Would you write out the records below exactly as given?

-------- Working data

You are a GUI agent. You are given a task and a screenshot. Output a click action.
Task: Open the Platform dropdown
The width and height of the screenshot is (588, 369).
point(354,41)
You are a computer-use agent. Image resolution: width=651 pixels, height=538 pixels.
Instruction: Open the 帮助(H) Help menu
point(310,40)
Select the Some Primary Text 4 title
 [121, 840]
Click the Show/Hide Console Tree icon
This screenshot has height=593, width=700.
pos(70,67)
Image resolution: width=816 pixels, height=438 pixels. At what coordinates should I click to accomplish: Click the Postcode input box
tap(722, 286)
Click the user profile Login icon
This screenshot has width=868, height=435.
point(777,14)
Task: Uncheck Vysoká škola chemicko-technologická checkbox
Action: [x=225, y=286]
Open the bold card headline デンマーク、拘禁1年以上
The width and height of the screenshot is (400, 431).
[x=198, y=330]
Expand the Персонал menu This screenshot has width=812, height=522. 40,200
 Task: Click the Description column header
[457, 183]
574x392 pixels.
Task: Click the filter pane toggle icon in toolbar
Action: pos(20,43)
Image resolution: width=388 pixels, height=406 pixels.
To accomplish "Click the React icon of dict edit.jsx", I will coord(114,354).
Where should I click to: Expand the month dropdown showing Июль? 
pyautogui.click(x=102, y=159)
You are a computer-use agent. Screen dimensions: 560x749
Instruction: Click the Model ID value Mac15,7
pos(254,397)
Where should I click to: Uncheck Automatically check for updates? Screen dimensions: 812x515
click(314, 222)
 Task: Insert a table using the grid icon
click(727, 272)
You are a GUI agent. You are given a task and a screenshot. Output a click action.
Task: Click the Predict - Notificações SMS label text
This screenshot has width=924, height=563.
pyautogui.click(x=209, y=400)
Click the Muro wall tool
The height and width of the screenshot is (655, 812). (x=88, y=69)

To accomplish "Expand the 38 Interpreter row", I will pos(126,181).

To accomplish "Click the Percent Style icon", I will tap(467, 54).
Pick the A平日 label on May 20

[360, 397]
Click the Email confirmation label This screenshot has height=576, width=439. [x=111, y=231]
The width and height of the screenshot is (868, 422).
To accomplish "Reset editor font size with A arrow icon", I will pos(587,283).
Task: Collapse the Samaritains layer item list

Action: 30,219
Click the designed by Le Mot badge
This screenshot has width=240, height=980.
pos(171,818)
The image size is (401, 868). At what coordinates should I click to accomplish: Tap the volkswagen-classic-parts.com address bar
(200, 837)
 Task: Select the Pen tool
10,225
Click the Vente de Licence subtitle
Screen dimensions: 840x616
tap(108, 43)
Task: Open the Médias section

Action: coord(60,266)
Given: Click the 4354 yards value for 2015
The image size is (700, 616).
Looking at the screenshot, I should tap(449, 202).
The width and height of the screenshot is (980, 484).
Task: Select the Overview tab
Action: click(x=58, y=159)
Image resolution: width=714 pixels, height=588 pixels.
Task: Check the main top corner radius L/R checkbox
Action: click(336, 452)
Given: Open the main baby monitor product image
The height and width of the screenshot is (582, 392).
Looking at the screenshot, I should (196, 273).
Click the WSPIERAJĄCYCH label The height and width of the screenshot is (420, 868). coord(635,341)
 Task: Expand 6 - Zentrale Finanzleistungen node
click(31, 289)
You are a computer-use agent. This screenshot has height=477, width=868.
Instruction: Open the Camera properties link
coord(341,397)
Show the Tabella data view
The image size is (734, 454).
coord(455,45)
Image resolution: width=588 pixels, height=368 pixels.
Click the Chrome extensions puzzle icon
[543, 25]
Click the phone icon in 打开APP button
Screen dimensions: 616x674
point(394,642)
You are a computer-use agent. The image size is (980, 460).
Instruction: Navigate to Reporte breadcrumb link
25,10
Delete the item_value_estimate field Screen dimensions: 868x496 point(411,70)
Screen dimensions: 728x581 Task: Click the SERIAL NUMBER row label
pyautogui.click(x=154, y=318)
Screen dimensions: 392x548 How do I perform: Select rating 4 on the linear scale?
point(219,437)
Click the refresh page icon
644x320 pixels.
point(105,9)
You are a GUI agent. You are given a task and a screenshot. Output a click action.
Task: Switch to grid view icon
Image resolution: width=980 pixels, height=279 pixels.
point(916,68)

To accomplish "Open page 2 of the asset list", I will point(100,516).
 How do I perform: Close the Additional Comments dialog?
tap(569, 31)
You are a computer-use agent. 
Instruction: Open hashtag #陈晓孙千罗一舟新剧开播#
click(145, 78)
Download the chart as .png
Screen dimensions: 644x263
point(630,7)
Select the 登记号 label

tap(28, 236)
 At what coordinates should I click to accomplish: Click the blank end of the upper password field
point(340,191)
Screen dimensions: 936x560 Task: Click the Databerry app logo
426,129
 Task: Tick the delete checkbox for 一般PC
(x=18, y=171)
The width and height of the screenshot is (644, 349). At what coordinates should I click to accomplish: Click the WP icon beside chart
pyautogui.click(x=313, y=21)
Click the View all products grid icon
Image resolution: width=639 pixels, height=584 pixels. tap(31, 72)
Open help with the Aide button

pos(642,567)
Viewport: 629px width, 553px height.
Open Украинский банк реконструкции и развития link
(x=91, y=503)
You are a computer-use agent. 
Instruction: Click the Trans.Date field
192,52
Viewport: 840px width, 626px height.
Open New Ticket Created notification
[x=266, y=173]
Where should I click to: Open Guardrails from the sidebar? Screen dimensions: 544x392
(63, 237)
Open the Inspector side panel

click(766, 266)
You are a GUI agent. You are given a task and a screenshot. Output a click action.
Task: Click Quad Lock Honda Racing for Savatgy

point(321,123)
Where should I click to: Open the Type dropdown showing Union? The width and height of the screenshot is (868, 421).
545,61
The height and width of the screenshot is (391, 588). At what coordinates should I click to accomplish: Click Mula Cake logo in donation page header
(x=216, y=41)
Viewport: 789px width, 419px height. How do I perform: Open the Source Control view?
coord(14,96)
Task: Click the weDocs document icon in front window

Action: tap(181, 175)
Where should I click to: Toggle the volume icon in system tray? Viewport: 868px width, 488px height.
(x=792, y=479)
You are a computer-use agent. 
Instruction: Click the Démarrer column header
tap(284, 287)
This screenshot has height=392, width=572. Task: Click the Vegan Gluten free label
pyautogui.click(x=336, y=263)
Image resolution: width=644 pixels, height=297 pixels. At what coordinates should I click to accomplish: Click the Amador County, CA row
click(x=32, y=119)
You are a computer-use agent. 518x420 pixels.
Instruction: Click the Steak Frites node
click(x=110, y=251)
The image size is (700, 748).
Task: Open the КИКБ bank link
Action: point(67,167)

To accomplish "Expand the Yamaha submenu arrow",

----------------

● Response for this exercise
You are a GUI agent. You are given a task and a screenshot. Output a click action.
Task: Open the Platform dropdown
The width and height of the screenshot is (588, 369).
point(354,41)
You are a computer-use agent. Image resolution: width=651 pixels, height=538 pixels.
Instruction: Open the 帮助(H) Help menu
point(310,40)
Select the Some Primary Text 4 title
 [121, 840]
Click the Show/Hide Console Tree icon
This screenshot has height=593, width=700.
pos(70,67)
Image resolution: width=816 pixels, height=438 pixels. At what coordinates should I click to accomplish: Click the Postcode input box
tap(722, 286)
Click the user profile Login icon
This screenshot has width=868, height=435.
point(777,14)
Task: Uncheck Vysoká škola chemicko-technologická checkbox
Action: [x=225, y=286]
Open the bold card headline デンマーク、拘禁1年以上
The width and height of the screenshot is (400, 431).
[x=198, y=330]
Expand the Персонал menu This screenshot has width=812, height=522. 40,200
 Task: Click the Description column header
[457, 183]
574x392 pixels.
Task: Click the filter pane toggle icon in toolbar
Action: pos(20,43)
Image resolution: width=388 pixels, height=406 pixels.
To accomplish "Click the React icon of dict edit.jsx", I will coord(114,354).
Where should I click to: Expand the month dropdown showing Июль? 
pyautogui.click(x=102, y=159)
You are a computer-use agent. Screen dimensions: 560x749
Instruction: Click the Model ID value Mac15,7
pos(254,397)
Where should I click to: Uncheck Automatically check for updates? Screen dimensions: 812x515
click(314, 222)
 Task: Insert a table using the grid icon
click(727, 272)
You are a GUI agent. You are given a task and a screenshot. Output a click action.
Task: Click the Predict - Notificações SMS label text
This screenshot has width=924, height=563.
pyautogui.click(x=209, y=400)
Click the Muro wall tool
The height and width of the screenshot is (655, 812). (x=88, y=69)

To accomplish "Expand the 38 Interpreter row", I will pos(126,181).

To accomplish "Click the Percent Style icon", I will tap(467, 54).
Pick the A平日 label on May 20

[360, 397]
Click the Email confirmation label This screenshot has height=576, width=439. [x=111, y=231]
The width and height of the screenshot is (868, 422).
To accomplish "Reset editor font size with A arrow icon", I will pos(587,283).
Task: Collapse the Samaritains layer item list

Action: 30,219
Click the designed by Le Mot badge
This screenshot has width=240, height=980.
pos(171,818)
The image size is (401, 868). At what coordinates should I click to accomplish: Tap the volkswagen-classic-parts.com address bar
(200, 837)
 Task: Select the Pen tool
10,225
Click the Vente de Licence subtitle
Screen dimensions: 840x616
tap(108, 43)
Task: Open the Médias section

Action: coord(60,266)
Given: Click the 4354 yards value for 2015
The image size is (700, 616).
Looking at the screenshot, I should tap(449, 202).
The width and height of the screenshot is (980, 484).
Task: Select the Overview tab
Action: click(x=58, y=159)
Image resolution: width=714 pixels, height=588 pixels.
Task: Check the main top corner radius L/R checkbox
Action: click(336, 452)
Given: Open the main baby monitor product image
The height and width of the screenshot is (582, 392).
Looking at the screenshot, I should (196, 273).
Click the WSPIERAJĄCYCH label The height and width of the screenshot is (420, 868). coord(635,341)
 Task: Expand 6 - Zentrale Finanzleistungen node
click(31, 289)
You are a computer-use agent. This screenshot has height=477, width=868.
Instruction: Open the Camera properties link
coord(341,397)
Show the Tabella data view
The image size is (734, 454).
coord(455,45)
Image resolution: width=588 pixels, height=368 pixels.
Click the Chrome extensions puzzle icon
[543, 25]
Click the phone icon in 打开APP button
Screen dimensions: 616x674
point(394,642)
You are a computer-use agent. The image size is (980, 460).
Instruction: Navigate to Reporte breadcrumb link
25,10
Delete the item_value_estimate field Screen dimensions: 868x496 point(411,70)
Screen dimensions: 728x581 Task: Click the SERIAL NUMBER row label
pyautogui.click(x=154, y=318)
Screen dimensions: 392x548 How do I perform: Select rating 4 on the linear scale?
point(219,437)
Click the refresh page icon
644x320 pixels.
point(105,9)
You are a GUI agent. You are given a task and a screenshot. Output a click action.
Task: Switch to grid view icon
Image resolution: width=980 pixels, height=279 pixels.
point(916,68)

To accomplish "Open page 2 of the asset list", I will point(100,516).
 How do I perform: Close the Additional Comments dialog?
tap(569, 31)
You are a computer-use agent. 
Instruction: Open hashtag #陈晓孙千罗一舟新剧开播#
click(145, 78)
Download the chart as .png
Screen dimensions: 644x263
point(630,7)
Select the 登记号 label

tap(28, 236)
 At what coordinates should I click to accomplish: Click the blank end of the upper password field
point(340,191)
Screen dimensions: 936x560 Task: Click the Databerry app logo
426,129
 Task: Tick the delete checkbox for 一般PC
(x=18, y=171)
The width and height of the screenshot is (644, 349). At what coordinates should I click to accomplish: Click the WP icon beside chart
pyautogui.click(x=313, y=21)
Click the View all products grid icon
Image resolution: width=639 pixels, height=584 pixels. tap(31, 72)
Open help with the Aide button

pos(642,567)
Viewport: 629px width, 553px height.
Open Украинский банк реконструкции и развития link
(x=91, y=503)
You are a computer-use agent. 
Instruction: Click the Trans.Date field
192,52
Viewport: 840px width, 626px height.
Open New Ticket Created notification
[x=266, y=173]
Where should I click to: Open Guardrails from the sidebar? Screen dimensions: 544x392
(63, 237)
Open the Inspector side panel

click(766, 266)
You are a GUI agent. You are given a task and a screenshot. Output a click action.
Task: Click Quad Lock Honda Racing for Savatgy

point(321,123)
Where should I click to: Open the Type dropdown showing Union? The width and height of the screenshot is (868, 421).
545,61
The height and width of the screenshot is (391, 588). At what coordinates should I click to accomplish: Click Mula Cake logo in donation page header
(x=216, y=41)
Viewport: 789px width, 419px height. How do I perform: Open the Source Control view?
coord(14,96)
Task: Click the weDocs document icon in front window

Action: tap(181, 175)
Where should I click to: Toggle the volume icon in system tray? Viewport: 868px width, 488px height.
(x=792, y=479)
You are a computer-use agent. 
Instruction: Click the Démarrer column header
tap(284, 287)
This screenshot has height=392, width=572. Task: Click the Vegan Gluten free label
pyautogui.click(x=336, y=263)
Image resolution: width=644 pixels, height=297 pixels. At what coordinates should I click to accomplish: Click the Amador County, CA row
click(x=32, y=119)
You are a computer-use agent. 518x420 pixels.
Instruction: Click the Steak Frites node
click(x=110, y=251)
The image size is (700, 748).
Task: Open the КИКБ bank link
Action: point(67,167)

To accomplish "Expand the Yamaha submenu arrow",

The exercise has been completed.